Dave Duerson, the former Bear who committed suicide this year, was the 15th NFL player whose brain was examined by Boston University researchers, and the 14th who was found to have the brain damage known as chronic traumatic encephalopathy. But that doesn’t necessarily tell the researchers a whole lot.
The problem researchers are having, as detailed by Alan Schwarz in the New York Times, is what’s known as selection bias — the players and families of players who are donating their brains are the ones who suspect they have the condition. Players who haven’t suffered from memory loss, depression or other problems aren’t donating their brains, and therefore there’s no control group in the study.

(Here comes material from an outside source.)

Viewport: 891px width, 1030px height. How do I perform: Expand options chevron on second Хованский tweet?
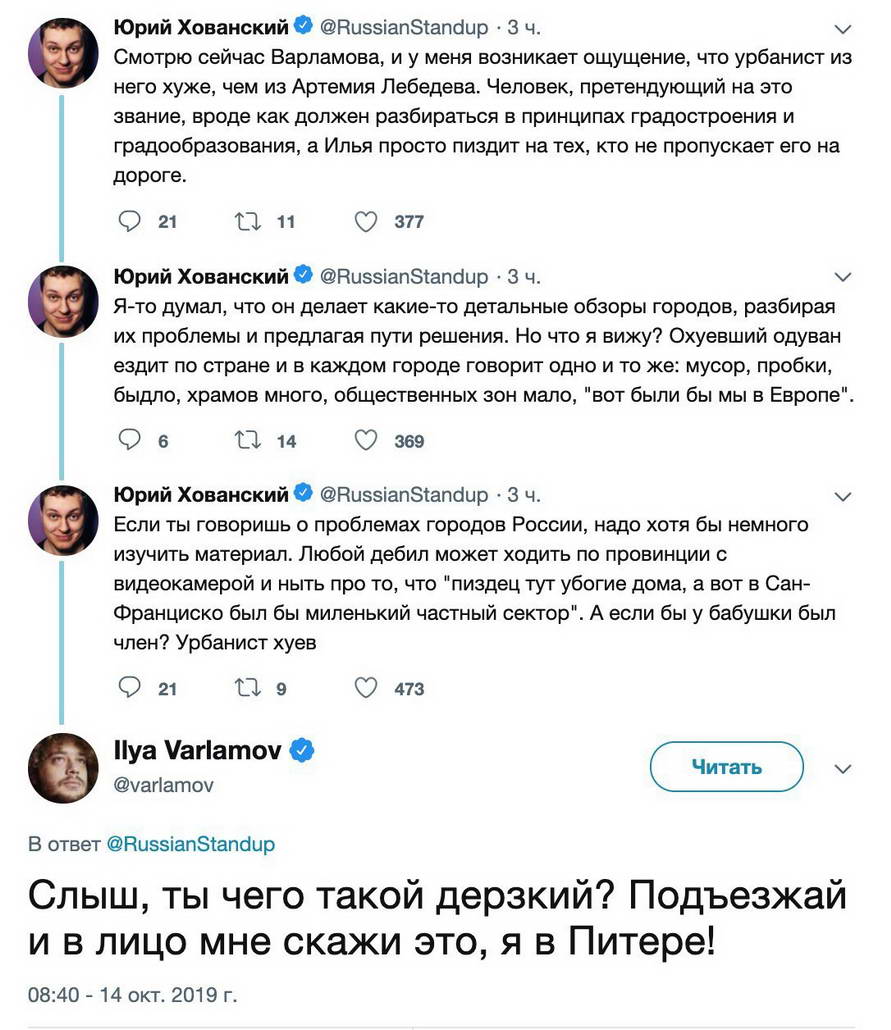tap(842, 277)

“What we desperately need is what one would call healthy brains,” said Dr. Robert Cantu, a co-director of the group studying brains. “If those have CTE, then that opens up lots of other questions.”

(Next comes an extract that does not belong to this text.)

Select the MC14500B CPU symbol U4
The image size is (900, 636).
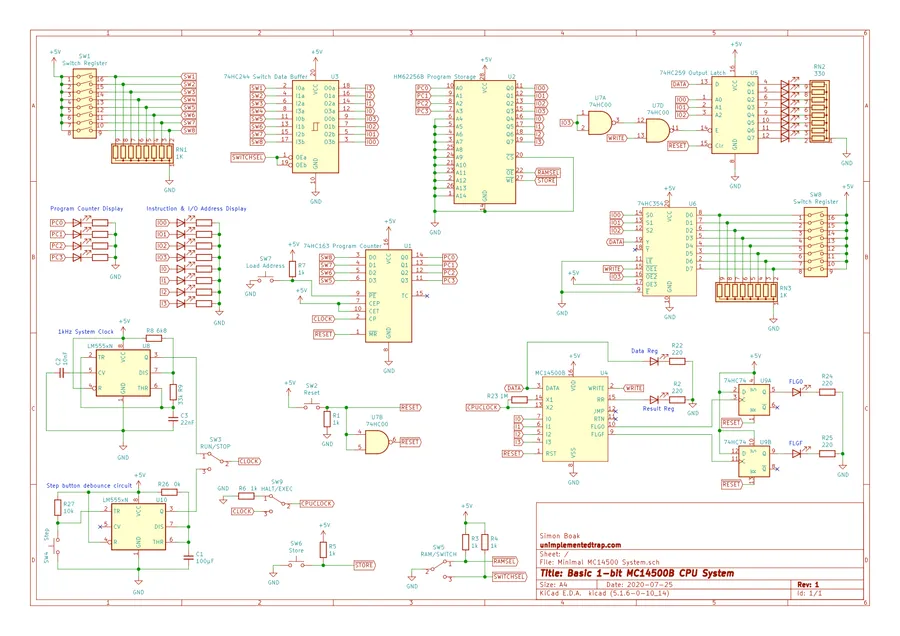575,417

Dr. Ann McKee, the lead neuropathologist for the group studying players’ brains, noted that brains from people who aren’t experiencing any symptoms have been hard to come by.

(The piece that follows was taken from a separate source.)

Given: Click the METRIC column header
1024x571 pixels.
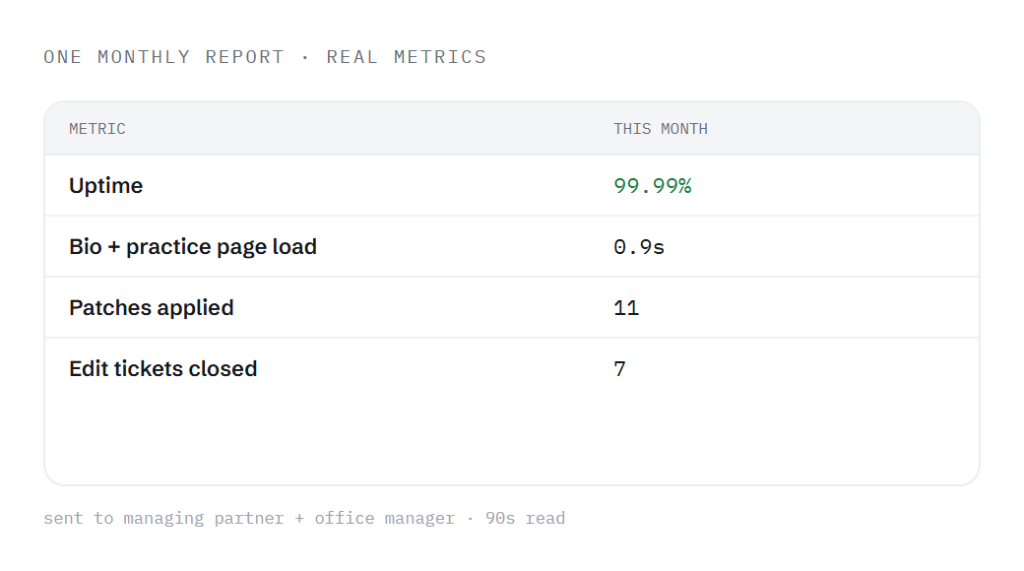Looking at the screenshot, I should tap(97, 129).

“A family is much more likely to donate the brain of a loved one if they have even the smallest suspicion that something was wrong,” McKee said. “If they were perfectly confident that they were functioning 100 percent normally, they’re much less likely to go through the process.”
So what the researchers need is to study the brains of a wider cross section of donors. And they’re asking for more players to pledge their brains.